» EXERCISE INSTRUCTIONS: Filter the entries down to the lines holding "Given", then copy those lines.

══════════════════════════════

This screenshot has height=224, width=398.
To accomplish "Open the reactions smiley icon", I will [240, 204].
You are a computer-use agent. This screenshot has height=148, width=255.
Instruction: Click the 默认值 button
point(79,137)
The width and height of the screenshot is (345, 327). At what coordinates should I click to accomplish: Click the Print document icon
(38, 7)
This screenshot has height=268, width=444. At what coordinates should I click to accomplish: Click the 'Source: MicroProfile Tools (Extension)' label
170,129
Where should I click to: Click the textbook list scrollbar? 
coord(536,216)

══════════════════════════════

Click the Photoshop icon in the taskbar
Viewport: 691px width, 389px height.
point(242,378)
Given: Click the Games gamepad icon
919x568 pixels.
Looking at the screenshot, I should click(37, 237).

══════════════════════════════

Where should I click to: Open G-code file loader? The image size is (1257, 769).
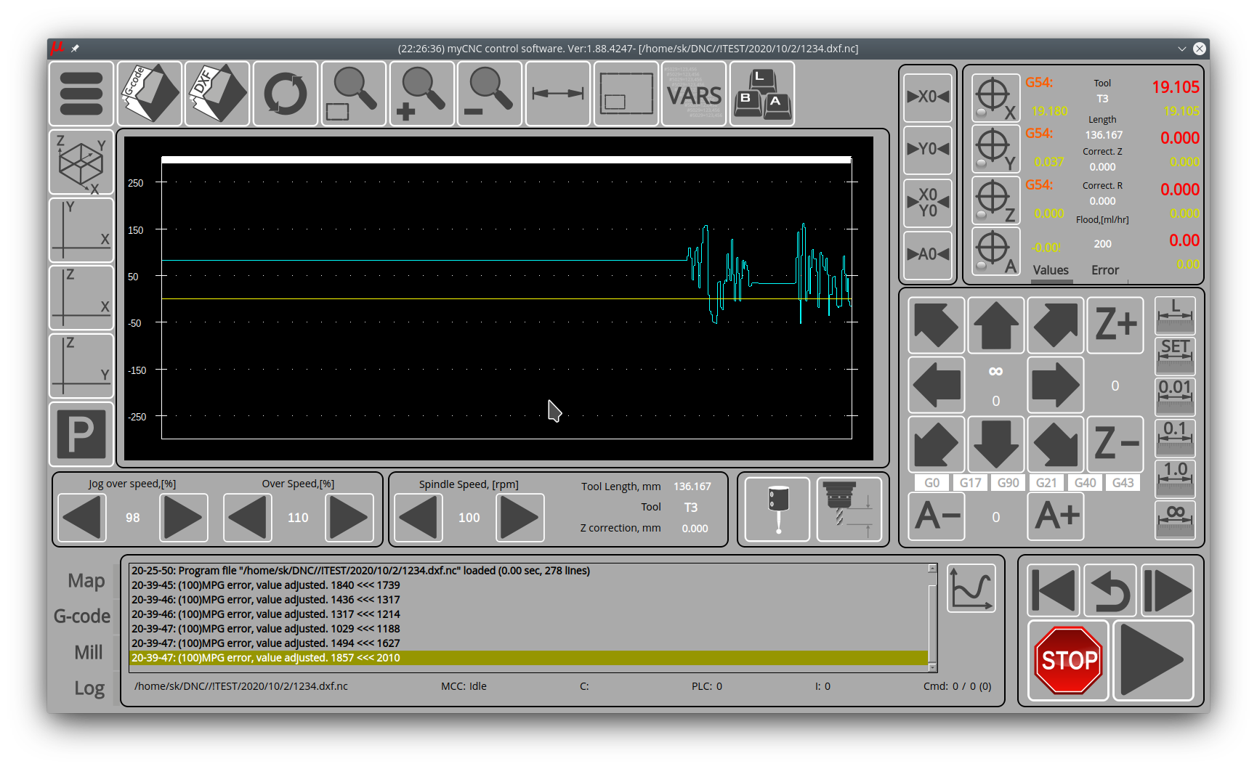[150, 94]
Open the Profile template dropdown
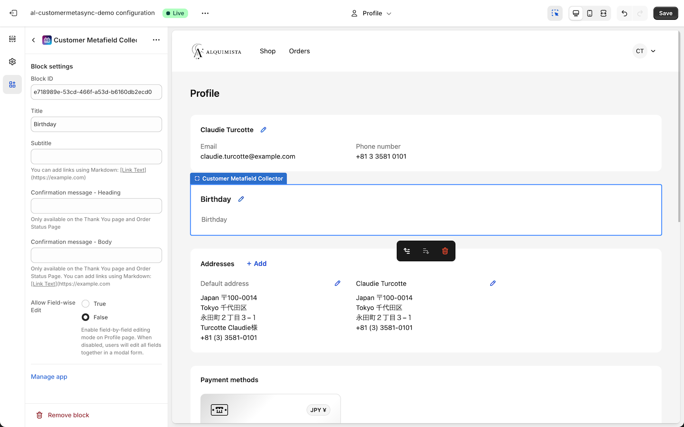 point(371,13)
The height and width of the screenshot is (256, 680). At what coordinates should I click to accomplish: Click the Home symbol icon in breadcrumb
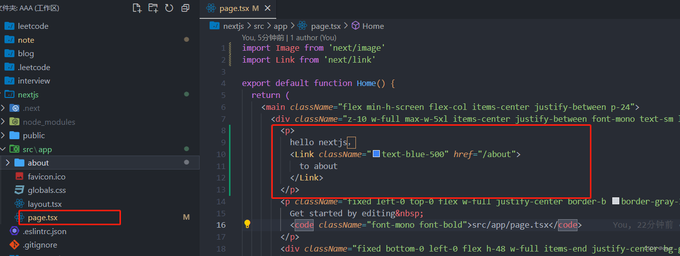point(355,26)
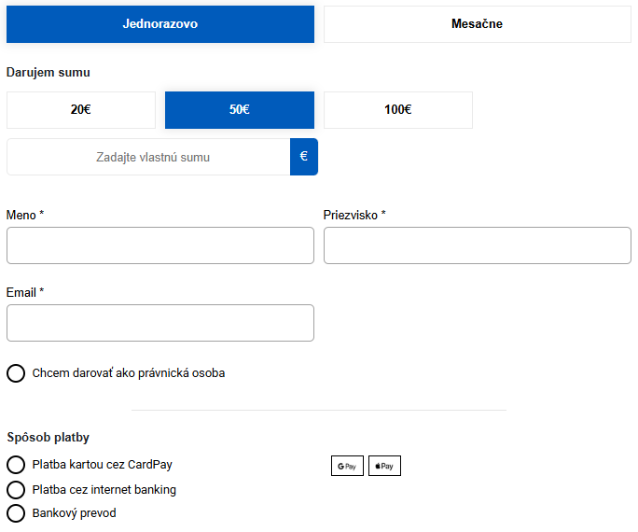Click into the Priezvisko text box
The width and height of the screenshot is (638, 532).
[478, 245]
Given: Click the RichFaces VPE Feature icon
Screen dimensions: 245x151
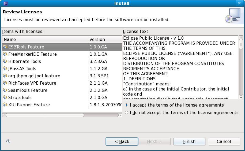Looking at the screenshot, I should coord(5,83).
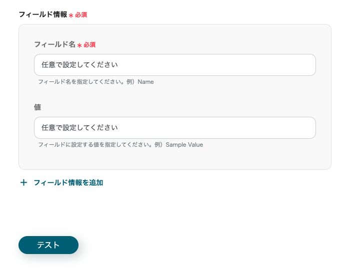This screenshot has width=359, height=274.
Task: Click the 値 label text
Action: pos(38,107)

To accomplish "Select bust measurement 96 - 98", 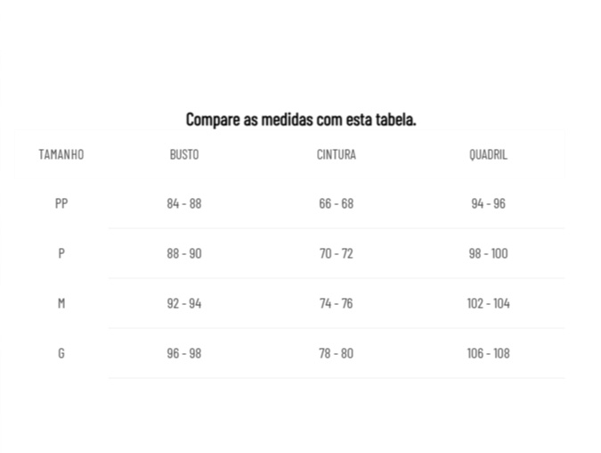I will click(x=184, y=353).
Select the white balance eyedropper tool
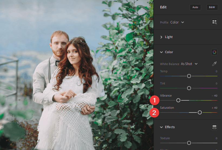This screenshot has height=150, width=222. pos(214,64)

══════════════════════════════

» RESPONSE TO THE TASK:
Given: Click the Games gamepad icon
Given: Click the RichFaces VPE Feature icon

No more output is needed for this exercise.